=== What you are asked to do ===
Revise the data below by replacing every "GUI agent" with "screen assistant", and leave everything else unchanged.

Click-target data:
----

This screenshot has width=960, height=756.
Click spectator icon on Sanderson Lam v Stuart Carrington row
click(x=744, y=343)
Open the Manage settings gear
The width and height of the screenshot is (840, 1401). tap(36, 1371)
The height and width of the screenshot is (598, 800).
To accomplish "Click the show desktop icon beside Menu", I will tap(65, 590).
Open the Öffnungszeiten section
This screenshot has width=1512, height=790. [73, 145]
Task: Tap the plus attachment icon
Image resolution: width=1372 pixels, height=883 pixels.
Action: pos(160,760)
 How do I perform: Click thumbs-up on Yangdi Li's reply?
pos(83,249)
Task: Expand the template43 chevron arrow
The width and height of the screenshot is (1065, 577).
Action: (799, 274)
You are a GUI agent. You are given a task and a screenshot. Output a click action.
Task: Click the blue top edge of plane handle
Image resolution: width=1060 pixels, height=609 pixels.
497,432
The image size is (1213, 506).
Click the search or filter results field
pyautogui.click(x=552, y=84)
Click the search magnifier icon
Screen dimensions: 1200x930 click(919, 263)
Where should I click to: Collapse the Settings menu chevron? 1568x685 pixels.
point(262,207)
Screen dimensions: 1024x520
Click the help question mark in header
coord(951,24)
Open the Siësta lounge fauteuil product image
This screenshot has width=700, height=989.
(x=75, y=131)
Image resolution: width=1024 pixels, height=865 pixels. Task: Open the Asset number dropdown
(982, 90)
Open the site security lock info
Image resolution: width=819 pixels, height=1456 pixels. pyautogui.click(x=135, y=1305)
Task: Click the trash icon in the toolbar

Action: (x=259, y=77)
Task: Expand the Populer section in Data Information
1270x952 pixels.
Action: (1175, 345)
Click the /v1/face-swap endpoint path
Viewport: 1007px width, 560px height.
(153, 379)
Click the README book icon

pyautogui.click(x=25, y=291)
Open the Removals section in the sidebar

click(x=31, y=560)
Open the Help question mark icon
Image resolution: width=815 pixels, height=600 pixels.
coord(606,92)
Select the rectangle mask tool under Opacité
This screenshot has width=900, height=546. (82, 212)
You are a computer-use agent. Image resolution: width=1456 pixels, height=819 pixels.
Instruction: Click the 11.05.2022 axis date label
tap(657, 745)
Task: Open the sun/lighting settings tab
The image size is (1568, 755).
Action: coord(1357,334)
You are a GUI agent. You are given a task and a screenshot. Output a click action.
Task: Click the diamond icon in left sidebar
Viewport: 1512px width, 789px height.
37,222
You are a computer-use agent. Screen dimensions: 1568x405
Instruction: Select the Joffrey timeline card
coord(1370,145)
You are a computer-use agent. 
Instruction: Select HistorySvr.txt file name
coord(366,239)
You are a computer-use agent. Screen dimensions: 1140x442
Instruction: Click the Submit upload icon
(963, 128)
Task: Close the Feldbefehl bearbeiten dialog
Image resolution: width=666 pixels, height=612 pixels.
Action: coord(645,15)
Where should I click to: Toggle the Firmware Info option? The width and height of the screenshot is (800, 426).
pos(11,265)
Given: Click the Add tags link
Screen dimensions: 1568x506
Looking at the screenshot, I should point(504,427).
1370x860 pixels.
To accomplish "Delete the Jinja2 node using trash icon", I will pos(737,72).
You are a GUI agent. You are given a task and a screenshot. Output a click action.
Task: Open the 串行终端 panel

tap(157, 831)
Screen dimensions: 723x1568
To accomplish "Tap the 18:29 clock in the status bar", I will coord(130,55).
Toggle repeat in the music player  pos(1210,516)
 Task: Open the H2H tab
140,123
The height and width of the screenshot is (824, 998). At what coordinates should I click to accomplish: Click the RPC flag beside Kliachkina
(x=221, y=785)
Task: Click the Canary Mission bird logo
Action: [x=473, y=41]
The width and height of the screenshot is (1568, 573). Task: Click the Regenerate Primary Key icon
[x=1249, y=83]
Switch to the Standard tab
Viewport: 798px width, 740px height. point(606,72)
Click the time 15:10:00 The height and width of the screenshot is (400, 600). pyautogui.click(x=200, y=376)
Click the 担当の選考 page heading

----

=== The result ===
This screenshot has width=960, height=756.
Click spectator icon on Sanderson Lam v Stuart Carrington row
click(x=744, y=343)
Open the Manage settings gear
The width and height of the screenshot is (840, 1401). tap(36, 1371)
The height and width of the screenshot is (598, 800).
To accomplish "Click the show desktop icon beside Menu", I will tap(65, 590).
Open the Öffnungszeiten section
This screenshot has width=1512, height=790. [73, 145]
Task: Tap the plus attachment icon
Image resolution: width=1372 pixels, height=883 pixels.
Action: pos(160,760)
 How do I perform: Click thumbs-up on Yangdi Li's reply?
pos(83,249)
Task: Expand the template43 chevron arrow
The width and height of the screenshot is (1065, 577).
Action: (799, 274)
You are a screen assistant. You are given a task and a screenshot. Output a click action.
Task: Click the blue top edge of plane handle
Image resolution: width=1060 pixels, height=609 pixels.
497,432
The image size is (1213, 506).
Click the search or filter results field
pyautogui.click(x=552, y=84)
Click the search magnifier icon
Screen dimensions: 1200x930 click(919, 263)
Where should I click to: Collapse the Settings menu chevron? 1568x685 pixels.
point(262,207)
Screen dimensions: 1024x520
Click the help question mark in header
coord(951,24)
Open the Siësta lounge fauteuil product image
This screenshot has width=700, height=989.
(x=75, y=131)
Image resolution: width=1024 pixels, height=865 pixels. Task: Open the Asset number dropdown
(982, 90)
Open the site security lock info
Image resolution: width=819 pixels, height=1456 pixels. pyautogui.click(x=135, y=1305)
Task: Click the trash icon in the toolbar

Action: (x=259, y=77)
Task: Expand the Populer section in Data Information
1270x952 pixels.
Action: (1175, 345)
Click the /v1/face-swap endpoint path
Viewport: 1007px width, 560px height.
(153, 379)
Click the README book icon

pyautogui.click(x=25, y=291)
Open the Removals section in the sidebar

click(x=31, y=560)
Open the Help question mark icon
Image resolution: width=815 pixels, height=600 pixels.
coord(606,92)
Select the rectangle mask tool under Opacité
This screenshot has width=900, height=546. (82, 212)
You are a computer-use agent. Image resolution: width=1456 pixels, height=819 pixels.
Instruction: Click the 11.05.2022 axis date label
tap(657, 745)
Task: Open the sun/lighting settings tab
The image size is (1568, 755).
Action: coord(1357,334)
You are a screen assistant. You are given a task and a screenshot. Output a click action.
Task: Click the diamond icon in left sidebar
Viewport: 1512px width, 789px height.
37,222
You are a computer-use agent. Screen dimensions: 1568x405
Instruction: Select the Joffrey timeline card
coord(1370,145)
You are a computer-use agent. 
Instruction: Select HistorySvr.txt file name
coord(366,239)
You are a computer-use agent. Screen dimensions: 1140x442
Instruction: Click the Submit upload icon
(963, 128)
Task: Close the Feldbefehl bearbeiten dialog
Image resolution: width=666 pixels, height=612 pixels.
Action: coord(645,15)
Where should I click to: Toggle the Firmware Info option? The width and height of the screenshot is (800, 426).
pos(11,265)
Given: Click the Add tags link
Screen dimensions: 1568x506
Looking at the screenshot, I should point(504,427).
1370x860 pixels.
To accomplish "Delete the Jinja2 node using trash icon", I will pos(737,72).
You are a screen assistant. You are given a task and a screenshot. Output a click action.
Task: Open the 串行终端 panel

tap(157, 831)
Screen dimensions: 723x1568
To accomplish "Tap the 18:29 clock in the status bar", I will coord(130,55).
Toggle repeat in the music player  pos(1210,516)
 Task: Open the H2H tab
140,123
The height and width of the screenshot is (824, 998). At what coordinates should I click to accomplish: Click the RPC flag beside Kliachkina
(x=221, y=785)
Task: Click the Canary Mission bird logo
Action: [x=473, y=41]
The width and height of the screenshot is (1568, 573). Task: Click the Regenerate Primary Key icon
[x=1249, y=83]
Switch to the Standard tab
Viewport: 798px width, 740px height. point(606,72)
Click the time 15:10:00 The height and width of the screenshot is (400, 600). pyautogui.click(x=200, y=376)
Click the 担当の選考 page heading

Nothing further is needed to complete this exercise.